Can we learn this new rhythm?

I walked to the furthest place and stood under a thick white poplar tree. Her yellow leaves rustled; it was impossible not to hear laughter in her voice. She already knew almost everything I wanted to figure out. Deep roots, bent but not broken branches. "As long as you have it, that's how long it will take," she told me. I hope I can learn these things faster, because I think we have run out of time.

In the early part of this decade, there have been severe winters with heavy snowfall and continuous snowfall.
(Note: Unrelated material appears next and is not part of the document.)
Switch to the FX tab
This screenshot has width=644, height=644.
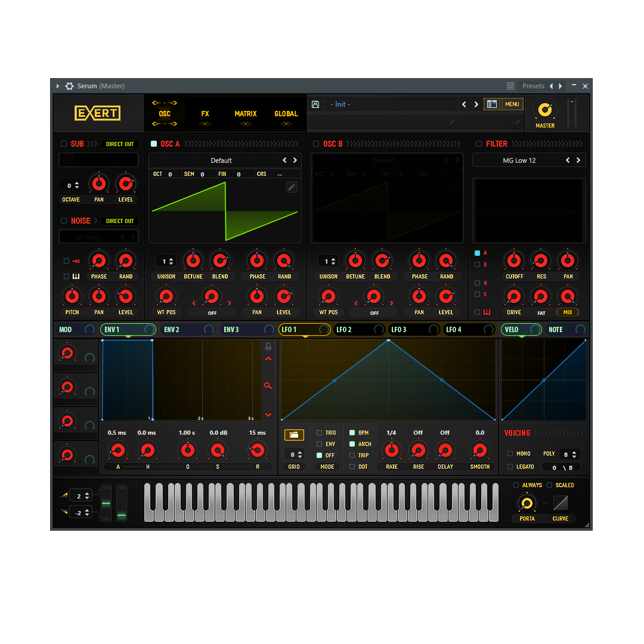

Since around 2014, we have not experienced such a winter. Instead, more tropical storms, heavy rains and sustained strong winds caused flooding and tree damage quite frequently in spring and summer. In the three years that my wife and I have owned our home, we have seen two tornadoes, hurricanes, and tropical storm incidents that easily reach double-digit rates.

In June 2020, I returned to the land where I grew up, and the changes in the threat of drought and fire are screaming. The crunch of the leaves under my feet was louder than I remembered, and I could no longer fully immerse my body in the stream of the valley below.
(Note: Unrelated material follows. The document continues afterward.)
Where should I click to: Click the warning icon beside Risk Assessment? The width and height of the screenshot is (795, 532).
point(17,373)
The season of smoke and flames began in August of last year, and dry lightning ignited 650 wildfires in northern California overnight. It wasn't until November that I took a deep breath all day outside. My mind is occupied by the home before this. I miss home when I'm at home.

This year, I told myself that preparation would ease my nervousness. After Dixie ignited in July, I started my fire prevention checklist. Dixie is still not under control and is now the second largest fire in California history, burning nearly 1 million acres.

The most recent fire occurred in the afternoon of August 4. I work at the desk upstairs. I moved my gaze away from the computer, looked to the floor, and noticed a beam of orange rectangular sunlight from the skylight above. When I ran outside to see for myself, I checked for updates on Twitter. This is a new kind of flame, a river fire, eight miles away from home, burning at me.

My legs take me down the mountain. I stood on a familiar rock and watched ashes fall by my side. I feel at home. I remembered the words of Teacher Bayo Akomorav: "Time is running out, let us slow down." The intensity and distance of the fire will only increase. Why do I feel more relaxed in sadness? How was your health when you were sick?

The fire was brought under control within a week, and my area never changed from an evacuation warning to a mandatory requirement, so I stayed at home and unloaded my car a few days after filling up the gas. I realize this is not just preparation that makes this season feel different. I feel closely related to my current life, not just my previous life. I know that the "changes" of climate change include us humans. This crisis will not necessarily have an "end", but there will be many ends and many beginnings.

This story first appeared in the Guardian as part of Covering Climate Now, a global news collaboration aimed at enhancing coverage of climate stories.